**INSTRUCTIONS TO FOLLOW:** After finding the line that contains "You are a GUI" in the material below, print that line and all subsequent lines exactly, up to and including the last.

----- SUPPLIED ENTRIES -----

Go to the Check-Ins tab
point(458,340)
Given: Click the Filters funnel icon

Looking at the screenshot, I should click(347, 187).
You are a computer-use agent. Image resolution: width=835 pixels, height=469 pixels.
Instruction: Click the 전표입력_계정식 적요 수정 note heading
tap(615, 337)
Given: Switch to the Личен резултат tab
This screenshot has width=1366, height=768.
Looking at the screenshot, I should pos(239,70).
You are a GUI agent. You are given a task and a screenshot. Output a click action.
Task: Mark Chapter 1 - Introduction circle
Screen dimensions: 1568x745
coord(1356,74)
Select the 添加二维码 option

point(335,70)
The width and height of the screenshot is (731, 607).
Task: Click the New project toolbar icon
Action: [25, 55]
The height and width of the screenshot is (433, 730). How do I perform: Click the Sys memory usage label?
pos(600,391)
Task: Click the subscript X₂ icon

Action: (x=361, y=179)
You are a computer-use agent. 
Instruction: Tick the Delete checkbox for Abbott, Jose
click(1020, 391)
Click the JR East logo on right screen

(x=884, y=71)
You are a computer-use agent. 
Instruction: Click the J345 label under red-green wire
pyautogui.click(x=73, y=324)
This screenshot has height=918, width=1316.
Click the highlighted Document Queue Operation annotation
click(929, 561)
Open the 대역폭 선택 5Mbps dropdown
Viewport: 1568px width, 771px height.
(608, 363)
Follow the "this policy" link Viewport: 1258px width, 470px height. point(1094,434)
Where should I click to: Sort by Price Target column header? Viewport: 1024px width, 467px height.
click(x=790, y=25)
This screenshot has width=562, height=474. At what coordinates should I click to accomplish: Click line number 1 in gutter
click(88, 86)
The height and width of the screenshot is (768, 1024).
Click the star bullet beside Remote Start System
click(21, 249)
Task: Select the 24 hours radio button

-----

**ANSWER SPACE:**
You are a GUI agent. You are given a task and a screenshot. Output a click action.
Task: Mark Chapter 1 - Introduction circle
Screen dimensions: 1568x745
coord(1356,74)
Select the 添加二维码 option

point(335,70)
The width and height of the screenshot is (731, 607).
Task: Click the New project toolbar icon
Action: [25, 55]
The height and width of the screenshot is (433, 730). How do I perform: Click the Sys memory usage label?
pos(600,391)
Task: Click the subscript X₂ icon

Action: (x=361, y=179)
You are a computer-use agent. 
Instruction: Tick the Delete checkbox for Abbott, Jose
click(1020, 391)
Click the JR East logo on right screen

(x=884, y=71)
You are a computer-use agent. 
Instruction: Click the J345 label under red-green wire
pyautogui.click(x=73, y=324)
This screenshot has height=918, width=1316.
Click the highlighted Document Queue Operation annotation
click(929, 561)
Open the 대역폭 선택 5Mbps dropdown
Viewport: 1568px width, 771px height.
(608, 363)
Follow the "this policy" link Viewport: 1258px width, 470px height. point(1094,434)
Where should I click to: Sort by Price Target column header? Viewport: 1024px width, 467px height.
click(x=790, y=25)
This screenshot has width=562, height=474. At what coordinates should I click to accomplish: Click line number 1 in gutter
click(88, 86)
The height and width of the screenshot is (768, 1024).
Click the star bullet beside Remote Start System
click(21, 249)
Task: Select the 24 hours radio button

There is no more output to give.